検疫強化の実態(新型インフルエンザ) | 共同合宿所

検疫強化の実態(新型インフルエンザ)

アメリカに行ってきた(大きな声では言えないが)。

ロスアンジェルス空港に降りてすぐ、まず、さっそく小さなシャトルバスに乗ってアナハイムまで向う。空港の道路を通り過ぎていく間く、バスや車を待つ日本人のマスクの集団が多数いたが、現地の人と他国からの旅行客の冷ややかな目線・・。そんな自分も成田からマスクをして参戦(藁)。
車内では、ある観光客が、豚インフルエンザの件を
「まったく過剰反応すぎるよ。すべてはビジネスさ。薬も売れるだろ。」
とあきれたように批判する。
その人に別れ際、
「ところで、どこから来たの」
と聞くと、
「メキシコシティさ」
・・う・・。 メキシコシティの人でもそう言う見方をするのか、ということと、着くなり狭い空間を共有してしまったこととで、ビミョーな気持ちになる。
そのあと、ドライバーからアドバイスを頂戴した。
「マスクはするな。でも手は洗え。人の多いところは気をつけろ」
なんだか、ここで吹っ切れる。

日本とは違って、こちらの人々はインフルエンザを大して気にしておらず、ずいぶんとリラックスしているように見えた。
行った当初こそ、USのTVでは新型(豚)インフルエンザのニュースが冒頭で放送されたが、約1週間の滞在中にやがて消えていった。

LAXでも、カリフォルニア空港でも、どちらも検疫を強化している感じではなかった。むしろテロ対策の方にいまだに注力している感じか。

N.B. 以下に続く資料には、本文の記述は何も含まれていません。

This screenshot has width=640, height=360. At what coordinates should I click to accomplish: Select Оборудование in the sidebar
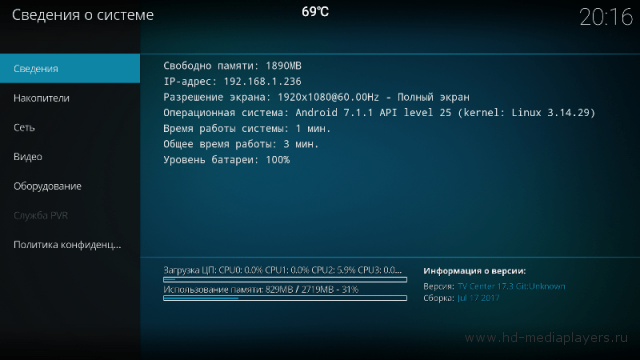point(70,186)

しかし、日本に帰ってきたら、空気はまるで変わった。飛行機には完全防備体制の検疫官が入ってきて、健康チェック。サーモグラフィでの体温チェックがメイン。怪しい人には体温計を使って測らせる。
軽く1時間は越し、2時間近く機内に閉じ込められていた。10時間以上のフライトで疲れてるのに、さらにぐったりしてくる。私の前の席の人たちと、後ろの人たちが先に解放され、自分のブロックだけ最後まで残される。
体温計で測らされている人や、特別に質問されている人がいると乗客は何度も振り返って神妙な面持ちで視線を送る。
その間、検疫官からはなんの説明もない。外国人がいらだって、客室乗務員に質問を投げかける。
ここで万一、陽性の人がいるとすると、この2時間の延長の検査の間にさらに感染する可能性だってある。しかし、彼らの考えとしては、水際で防ぐことが重要だから、感染しようがここの人間さえまとめて隔離してしまえばいいわけだ。
正直言って、USAで搭乗する前にチェックしなければ意味がないと思った。もちろん、それは現状不可能なわけだが。ちなみにおかしいことにトランジットの人は検疫が免除なのだ。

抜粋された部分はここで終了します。